• TEXT EXCERPT:
══════

Machine Learning with Graphs : 8 Applications of Graph Neural Networks

Stanford CS224W : Machine Learning with Graphs, Fall 2021:

  • 8 Applications of Graph Neural Networks

  • site

1. GNN Augmentation and Training

2. Stacking GNN Layers

3. Graph Augmentation for GNNs

3.1 General GNN Framework

Idea : Raw input graph \(\neq\) computational graph

  • Graph feature augmentation

  • Graph structure augmentation

3.2 Why Augment Graphs

Our assumption so far has been: Raw input graph \(=\) computational graph

Reasons for breaking this assumption

  • Features:

    • The input graph lacks features
  • Graph structure:

    • The graph is too sparse -> inefficient message passing

    • The graph is too dense -> message passing is too costly

    • The graph is too large -> cannot fit the computational graph into a GPU

  • It's unlikely that the input graph happens to be the optimal computation graph for embeddings

3.3 Graph Augmentation Approaches

Graph Feature augmentation

  • The input graph lacks features -> feature augmentation

Graph Structure augmentation

  • The graph is too sparse -> Add virtual nodes / edges

  • The graph is too dense -> Sample neighbors when doing message passing

  • The graph is too large -> Sample subgraphs to compute embeddings

3.4 Feature Augmentation on Graphs

Why do we need feature augmentation ?

(1) Input graph does not have node features

  • This is common when we only have the adjacency matrix

  • Standard approaches:

    • a) Assign constant values to nodes

      • all nodes share the same values
    • b) Assign unique IDs to nodes

      • These IDs are converted into one-hot vectors

Feature augmentation: constant vs. one-hot

Constant node feature One-hot node feature
Expressive power Medium. All the nodes are identical, but GNN can still learn from the graph structure High. Each node has a unique ID, so node-specific information can be stored
Inductive learning
(Generalize to unseen nodes)

══════

• WRITTEN EXERCISE 1: Return the passage of the graph neural network notes between "Constant node feature" and "to unseen nodes)", inclusive.
• WRITTEN EXERCISE 2: Scale the rows between the row holding "Locate each specified" and the last row, inclusive, by multiplying every coordinate in their answers by 0.95 and rounding to whole numbers, with halves rounded up. Give back only those rows, with their requests unchanged.

══════

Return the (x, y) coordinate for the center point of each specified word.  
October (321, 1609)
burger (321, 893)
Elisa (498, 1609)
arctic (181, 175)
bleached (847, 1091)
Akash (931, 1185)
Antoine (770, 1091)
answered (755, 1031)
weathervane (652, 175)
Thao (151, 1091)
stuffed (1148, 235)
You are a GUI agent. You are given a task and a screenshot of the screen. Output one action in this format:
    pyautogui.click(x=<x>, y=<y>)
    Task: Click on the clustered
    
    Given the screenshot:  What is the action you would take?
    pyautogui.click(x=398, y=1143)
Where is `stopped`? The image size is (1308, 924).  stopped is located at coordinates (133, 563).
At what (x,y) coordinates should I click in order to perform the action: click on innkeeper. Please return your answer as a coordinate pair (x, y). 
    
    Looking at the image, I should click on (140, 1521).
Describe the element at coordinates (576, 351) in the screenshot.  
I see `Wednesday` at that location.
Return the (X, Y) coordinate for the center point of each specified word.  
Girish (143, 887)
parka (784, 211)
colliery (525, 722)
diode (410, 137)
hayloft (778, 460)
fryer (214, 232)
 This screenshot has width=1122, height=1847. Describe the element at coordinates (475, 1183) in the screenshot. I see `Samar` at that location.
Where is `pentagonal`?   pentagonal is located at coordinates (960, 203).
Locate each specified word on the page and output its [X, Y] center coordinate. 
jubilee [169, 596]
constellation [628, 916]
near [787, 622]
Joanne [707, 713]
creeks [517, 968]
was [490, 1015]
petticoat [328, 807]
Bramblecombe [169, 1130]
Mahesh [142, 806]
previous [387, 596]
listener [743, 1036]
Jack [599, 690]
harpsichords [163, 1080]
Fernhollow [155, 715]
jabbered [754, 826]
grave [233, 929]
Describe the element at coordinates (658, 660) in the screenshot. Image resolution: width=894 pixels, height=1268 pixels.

══════

• CORRECT RESULT 1:
Constant node feature One-hot node feature
Expressive power Medium. All the nodes are identical, but GNN can still learn from the graph structure High. Each node has a unique ID, so node-specific information can be stored
Inductive learning
(Generalize to unseen nodes)

• CORRECT RESULT 2:
Locate each specified word on the page and output its [X, Y] center coordinate. 
jubilee [161, 566]
constellation [597, 870]
near [748, 591]
Joanne [672, 677]
creeks [491, 920]
was [466, 964]
petticoat [312, 767]
Bramblecombe [161, 1074]
Mahesh [135, 766]
previous [368, 566]
listener [706, 984]
Jack [569, 656]
harpsichords [155, 1026]
Fernhollow [147, 679]
jabbered [716, 785]
grave [221, 883]
Describe the element at coordinates (658, 660) in the screenshot. Image resolution: width=894 pixels, height=1268 pixels.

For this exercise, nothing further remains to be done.